而冷冰從來都是一臉漠然,不曾向壤駟闕道過半聲謝。
隔膜就在不經意間產生了,在壤駟闕心中,鹿野那伽和骨雅的族人都是要比李落重的,而在斛律封寒眼裏,草海與相柳兒才是首要,但於冷冰,李落是唯一叫自己留在鹿野那伽的理由。

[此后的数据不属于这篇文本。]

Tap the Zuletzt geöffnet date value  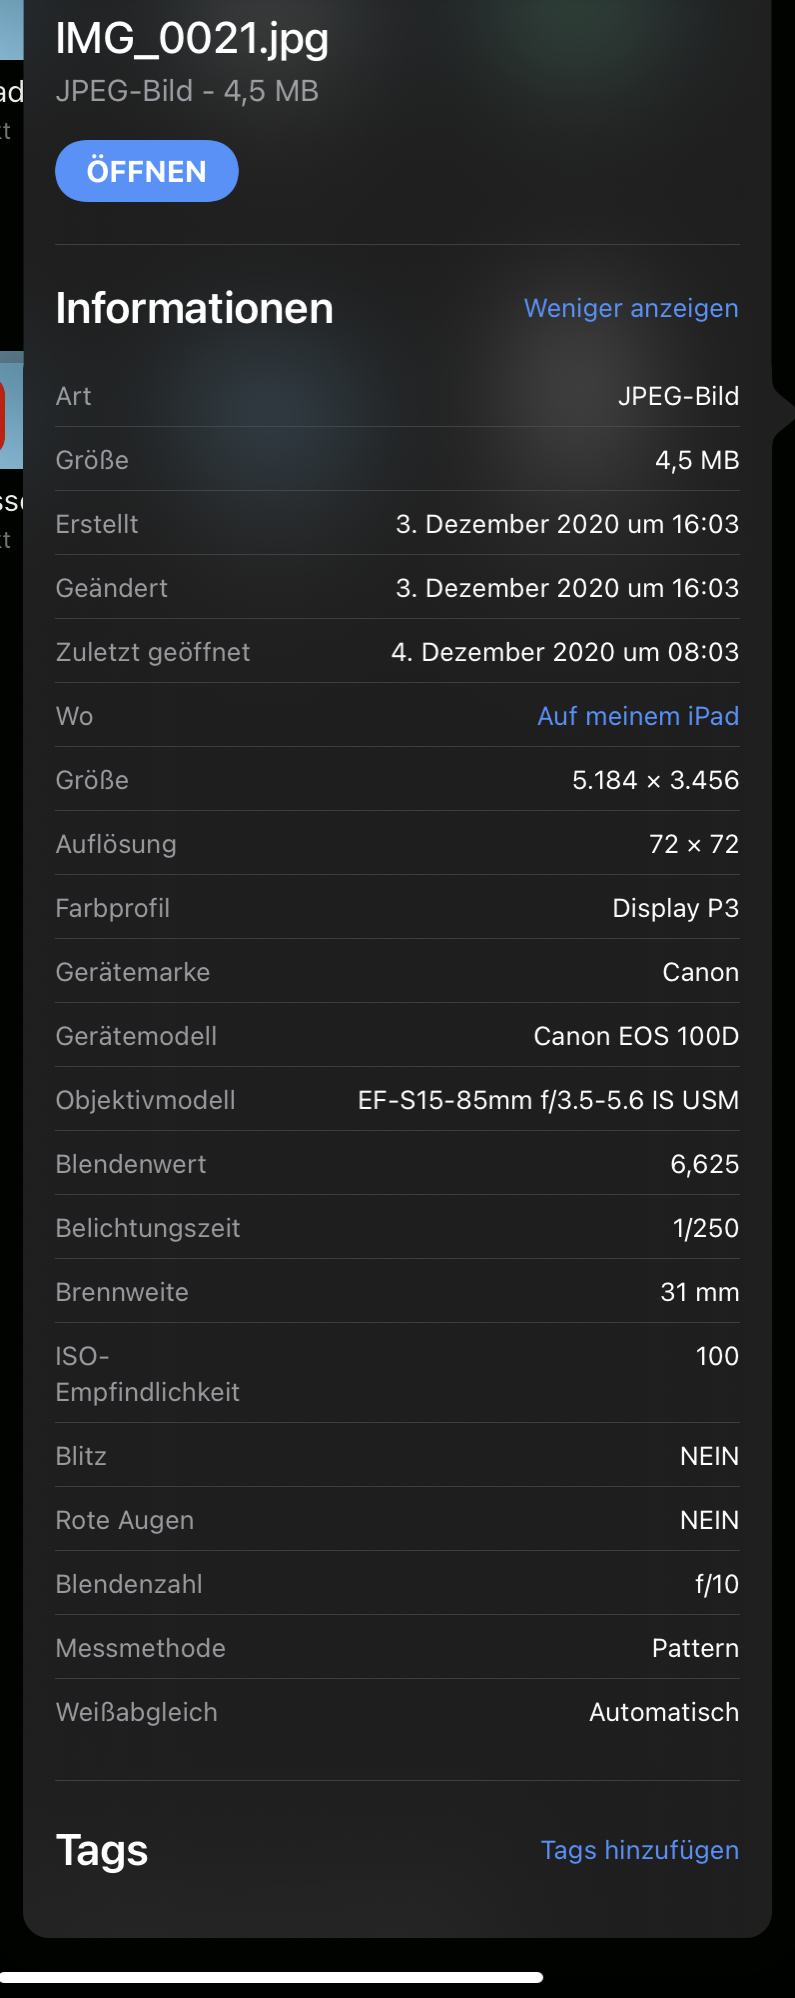[565, 652]
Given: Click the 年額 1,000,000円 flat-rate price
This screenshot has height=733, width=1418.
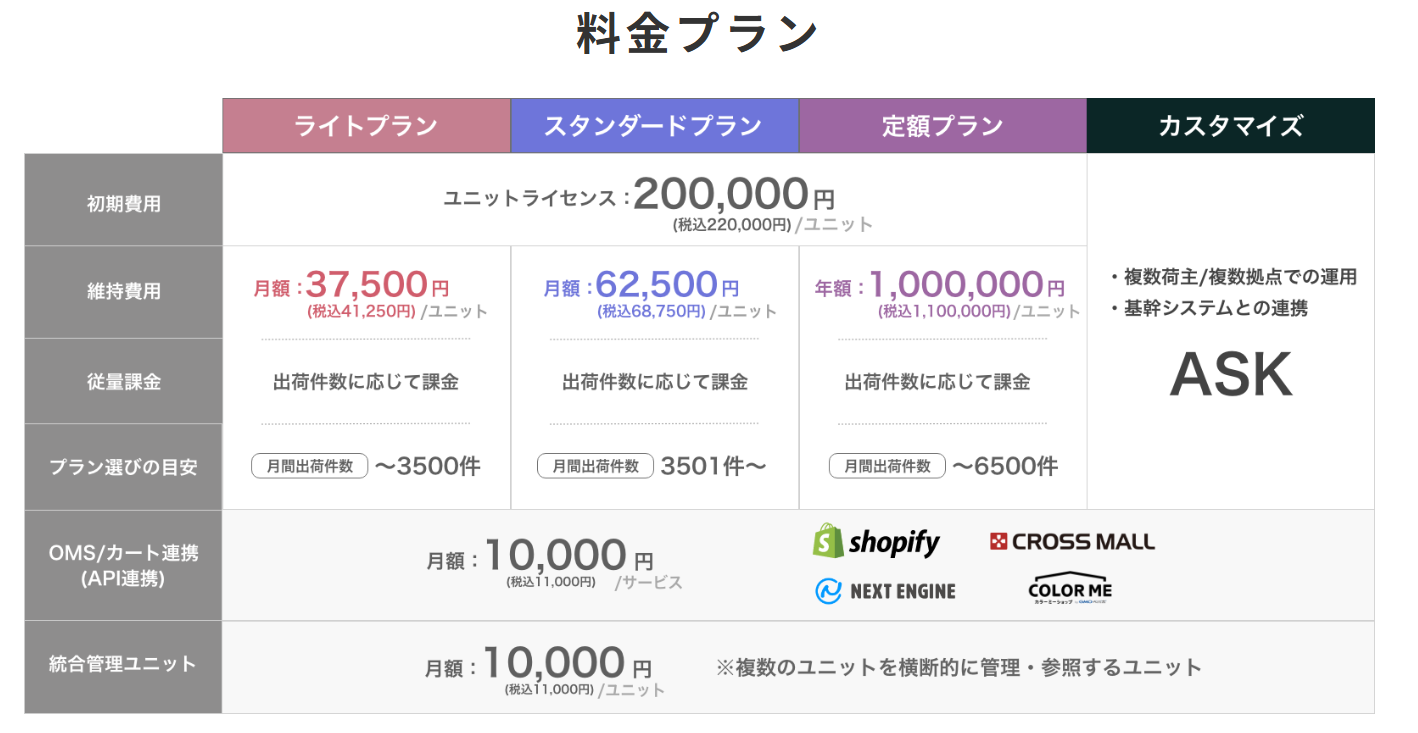Looking at the screenshot, I should [x=942, y=286].
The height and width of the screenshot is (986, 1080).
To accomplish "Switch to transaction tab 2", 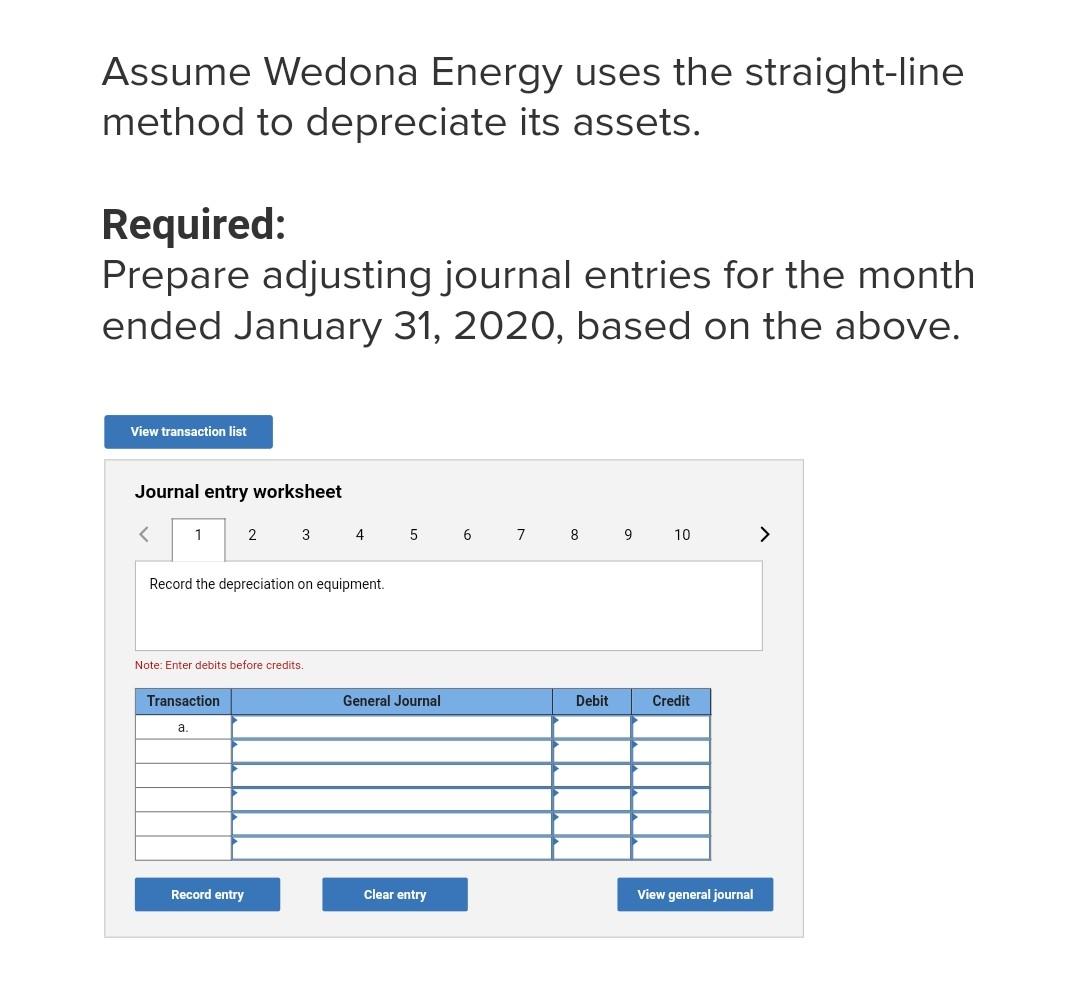I will click(252, 535).
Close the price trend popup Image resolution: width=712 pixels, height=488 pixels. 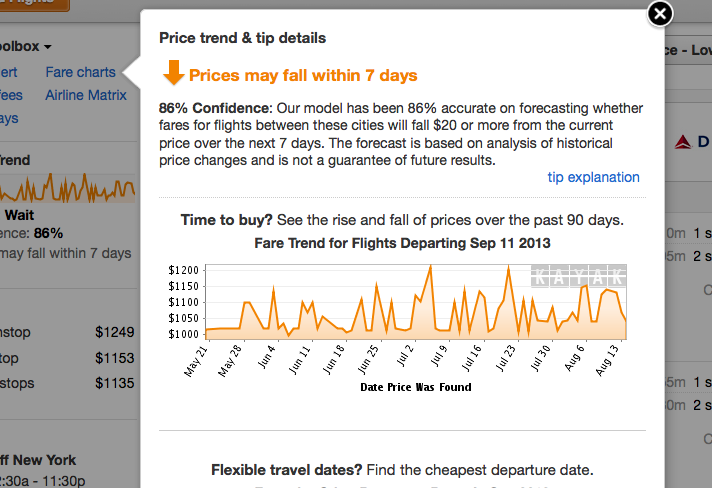(x=660, y=14)
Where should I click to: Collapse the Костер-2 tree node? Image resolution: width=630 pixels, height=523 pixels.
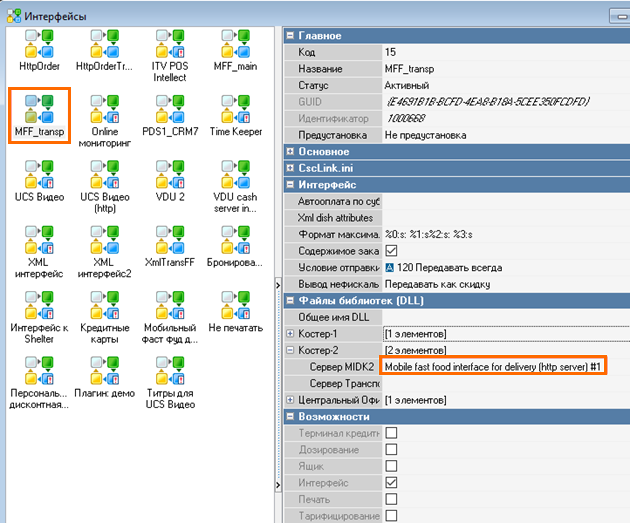290,350
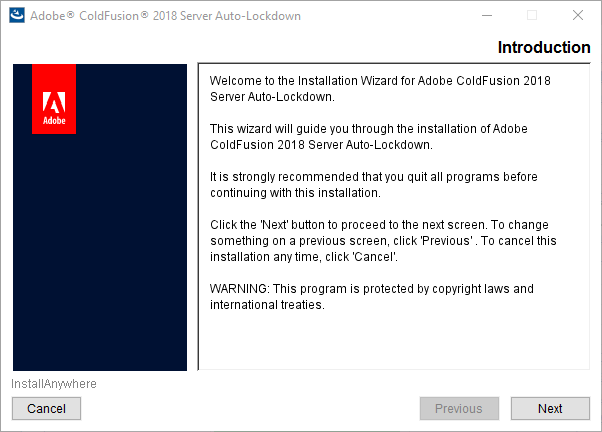602x432 pixels.
Task: Click blank area below the WARNING text
Action: click(394, 340)
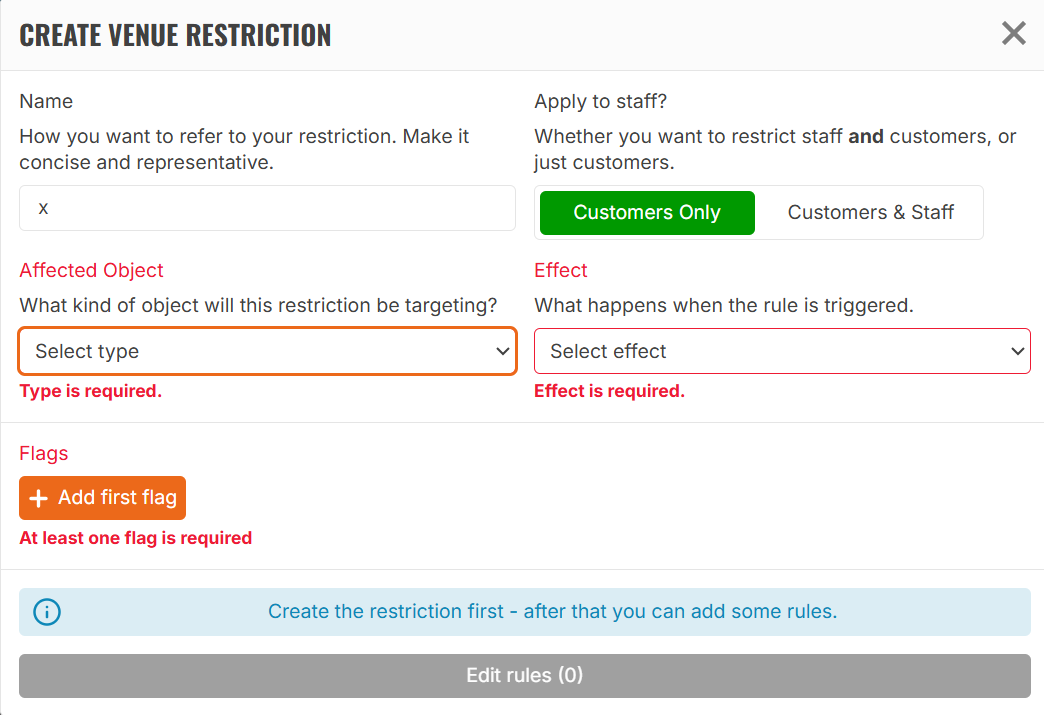Click the Flags section label
Screen dimensions: 1044x715
click(x=44, y=453)
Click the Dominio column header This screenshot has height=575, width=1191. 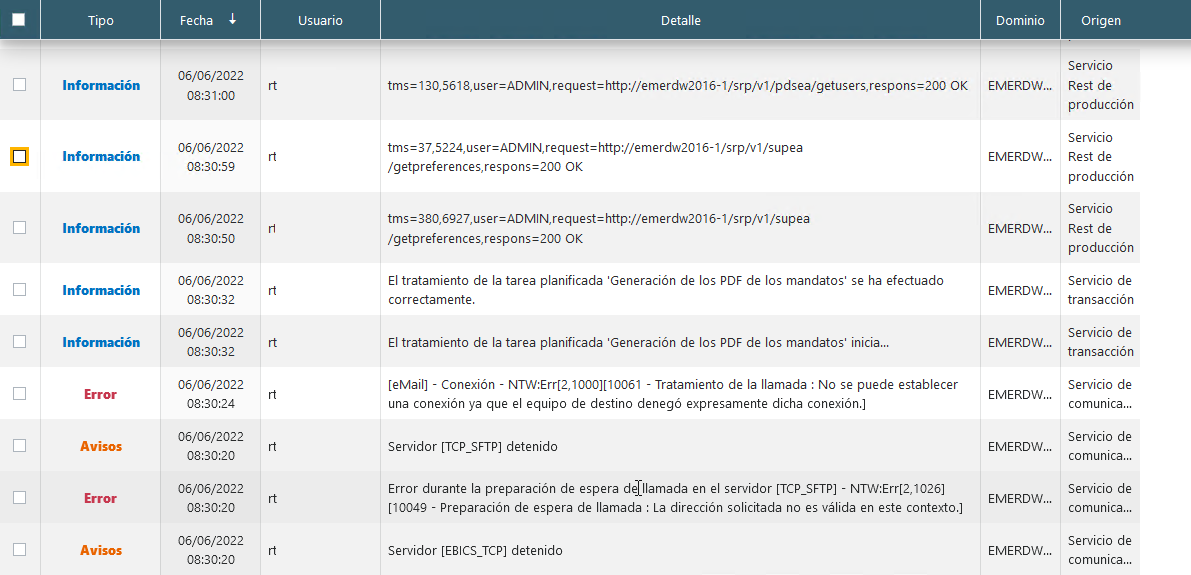coord(1020,20)
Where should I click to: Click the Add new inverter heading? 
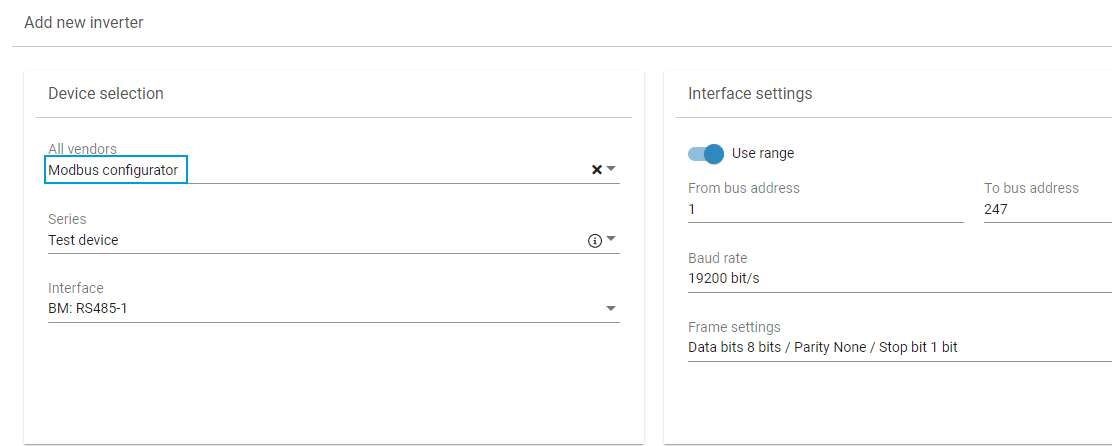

一連十餘日,鎮族族人有些不耐煩了,很不情願陪著冷冰四處瞎撞,本就人手不足,眼下還有這麼多骨雅族民,一應吃穿用度都得有人在地上搜尋,忙的連閉眼歇歇的時辰都極少。壤駟闕和斛律封寒大都是在地豬龍的袋囊裏才能勉強睡上一會,而且最主要的,在地底之下也有什麼能威脅到鎮族族人的性命。鎮族族人對此諱莫如深,不願多說,但壤駟闕和斛律封寒皆是心思敏銳之輩,從鎮族族人的神色中大致也能分辨出來,畢竟能在地底通行無阻的也不會多,恐怕與鎮族早有淵源。
這一天,壤駟闕又是賠笑,又是請求,好說歹說才請動一位鎮族族人答應和冷冰進山,冷冰見此也隻是淡淡的嗯了一聲,頗讓壤駟闕氣餒。
斛律封寒走到壤駟闕身邊看了冷冰一眼,低聲問道:“他還要進山?”
“嗯。”
“一旦把這個消息帶回去,不好說那些大甘的將士會怎麼樣。”
“撥汗如果出事,你會如何?”
斛律封寒點了點頭,歎了一口氣道:“但願定天王吉人天相吧。”
壤駟闕眼皮一跳,時至今日,隻怕自己和斛律封寒都會以為李落凶多吉少。將李落與靈河卷入地底的也是一名鎮族族人,隻不過那天之後,這名鎮族族人和那頭地豬龍就再也沒有回來,生死不知,同樣下落不明的還有李落。
“我擔心鎮族族人不願再和冷兄弟出去了。”
“他們有他們的擔心,這地底之下除了鎮族人還有別人,盡力而為。”說完之後,壤駟闕似乎有意說服自己,加重了語氣道,“這是我們欠他的。”
斛律封寒苦笑一聲,歎道:“誰說不是呢,這筆賬不好還……”話音未落,忽然一聲雷鳴轟響從遙遠的北地傳了過來,聲音極大,穿透力極強,整個鹿野那伽都顫抖起來,洞穴中泥沙簌簌掉落,斛律封寒臉色一變,低呼道:“這是什麼聲音?地龍翻身?”
壤駟闕也吃了一驚,剛要說話,忽然聽見洞中幾名鎮族族人紛亂的叫嚷起來,而那些地豬龍一個個都抱團打著哆嗦,盤在地上一動也不敢動。斛律封寒吃驚的看著那些緊張的鎮族族民在七嘴八舌的說著什麼,神色惶恐,交頭接耳議論個不停。斛律封寒問道:“他們說什麼了?”
壤駟闕留神分辨了分辨,一臉迷茫,呆呆說道:“太白神……什麼東西?”
斛律封寒嘿了一聲,道:“你都不知道,我怎麼知道,不過看樣子好像是個狠角色,要不然他們不會害怕成這個樣子。”
壤駟闕點了點頭,有些歉然的看著沉默不語的冷冰,地豬龍怕成這樣,今日無論如何是不會再出去了。